Still, all things in moderation. In most people earwax is produced in modest amounts and migrates out of the ear naturally. But a few people such as yourself are, let’s face it, freaks. You may be tempted to remove excess earwax with a Q-tip or the like. Don’t; you’ll pack it in tighter. Better you should try an over-the-counter preparation such as Debrox or ordinary mineral oil. You put in a dropperful and pack your ear with cotton; the earwax softens and comes out.

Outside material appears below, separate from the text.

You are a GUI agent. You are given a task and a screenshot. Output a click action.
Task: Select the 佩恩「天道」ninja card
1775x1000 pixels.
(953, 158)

If that doesn’t work you need to see a doctor. We found this description of a doctor’s Cerumen Management Kit: a suction pump with a one-eighth horsepower motor and 1,500-cubic-centimeter collection bottle; an otoscope, a lighted ear-examining device; stainless steel ear forceps with “alligator type three-inch serrated jaws,” so the earwax knows who’s boss; a stethoscope — who knows why, maybe they just figure if you’re a doctor you need a stethoscope; an “emesis basin,” I guess to catch the drippings; and a headlight with rechargeable nicad battery pack. I mean, you gotta be ready for anything.
Some doctors say, forget all the apparatus, just squirt in some warm water. But we’ll leave those decisions to the pros.

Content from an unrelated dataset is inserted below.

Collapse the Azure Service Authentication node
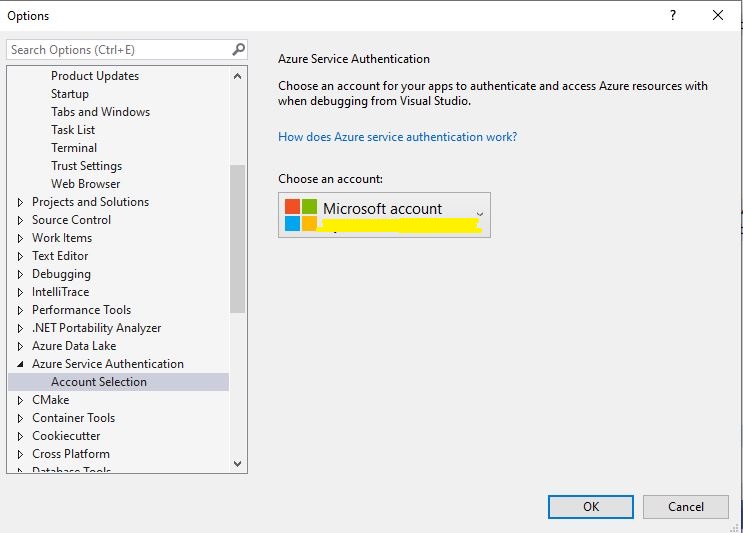Image resolution: width=743 pixels, height=533 pixels. 21,364
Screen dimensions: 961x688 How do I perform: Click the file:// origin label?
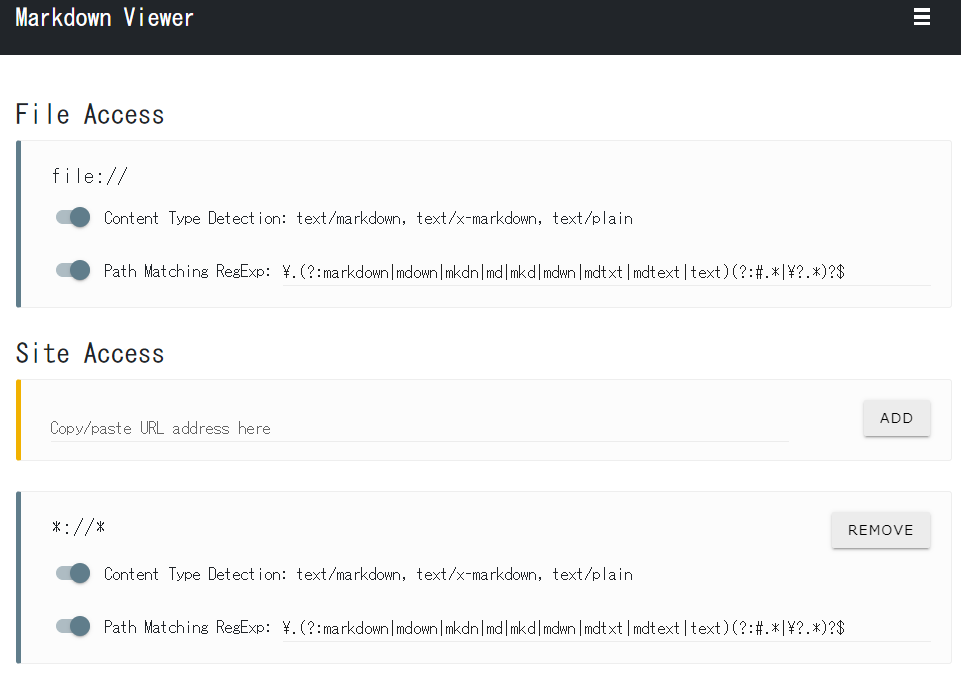(x=90, y=177)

Now, about roaches crawling into ears. You may think this is some kind of deranged myth. Uh-uh. Happens all the time. In fact, a controversy has raged since 1980 over the best way to get the little bastards out. The conventional remedy: drown the critter with mineral oil. “One cannot use the commercially available roach sprays,” one MD sagely notes, “because of technical difficulty and for possible medicolegal reasons” — i.e., the patient might sue. But mineral oil isn’t ideal either, because the insect takes a while to go through its death throes in the patient’s ear.

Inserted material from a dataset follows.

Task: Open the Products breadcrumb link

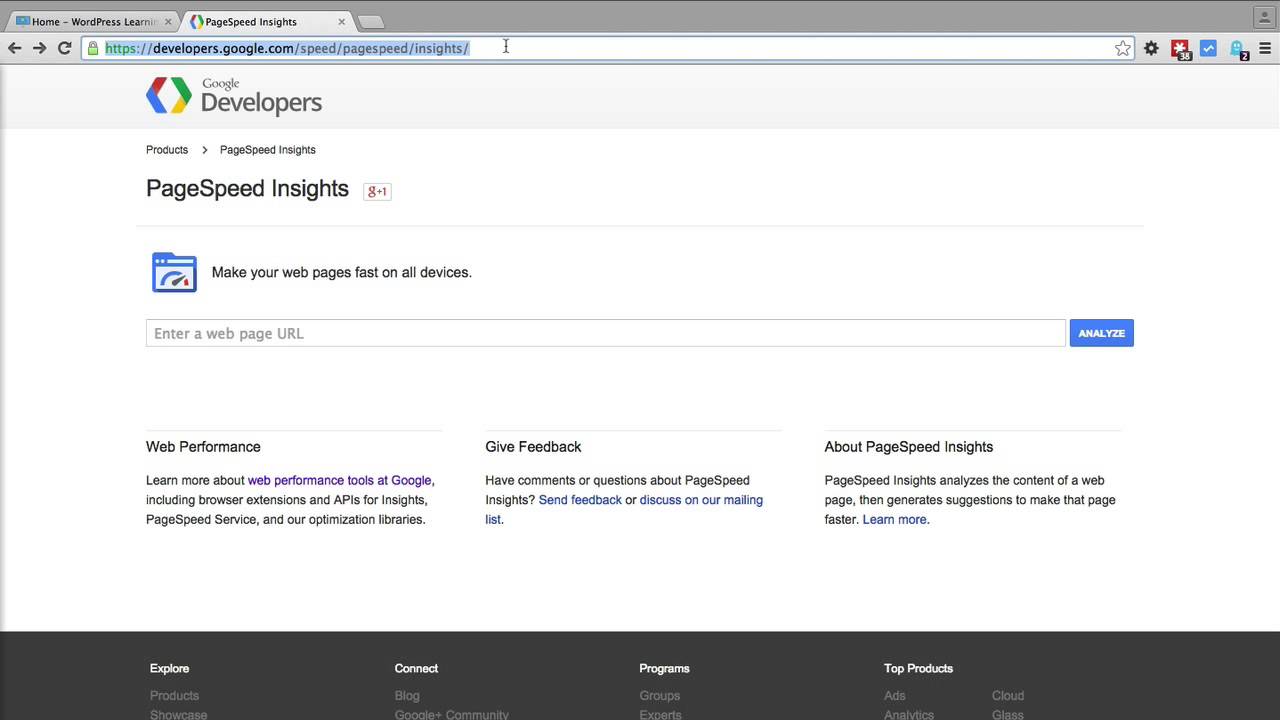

One proposed alternative is 2-percent lidocaine anesthetic. The value of this was seemingly demonstrated when a patient showed up at a hospital with cockroaches in both ears. (Unanswered question: what was this guy doing?) Recognizing a golden opportunity for a controlled clinical trial, the attending physicians put mineral oil in one ear. “The cockroach succumbed after a valiant but futile struggle, but its removal required much dexterity on the part of the house officer,” they wrote. In the other ear the doctors put lidocaine. “The roach exited the canal at a convulsive rate of speed” and was promptly stomped by an intern.
But lidocaine has drawbacks too. Another doctor who tried it reported that (1) the roach died in situ and was hell to get out, and (2) the roach had punctured the eardrum, so the lidocaine penetrated the inner ear and the patient had the whirlies for the next five hours. Also, subsequent tests have shown that lidocaine works much more slowly than your top-quality mineral oil.
Promising alternative: suction. Of course, one must take care not to inadvertently seal the ear canal with the suction tip, thereby risking “tympanic membrane barotrauma” and, for all I know, possibly sucking out the patient’s brains.
What else? How about fly larvae in the ear? Happens. Also earwigs, with those scary pincers. You know the story. Earwig gets into a guy’s ear, chews through his brain, causes horrible agony. Finally it stops. The doctors say, good news: the earwig came out the other side! Bad news: it was female and laid eggs. You’ve also heard that this is BS, that earwigs don’t really crawl into ears. Not so; two known cases. The part about eating out your brains may still be a myth, but who knows?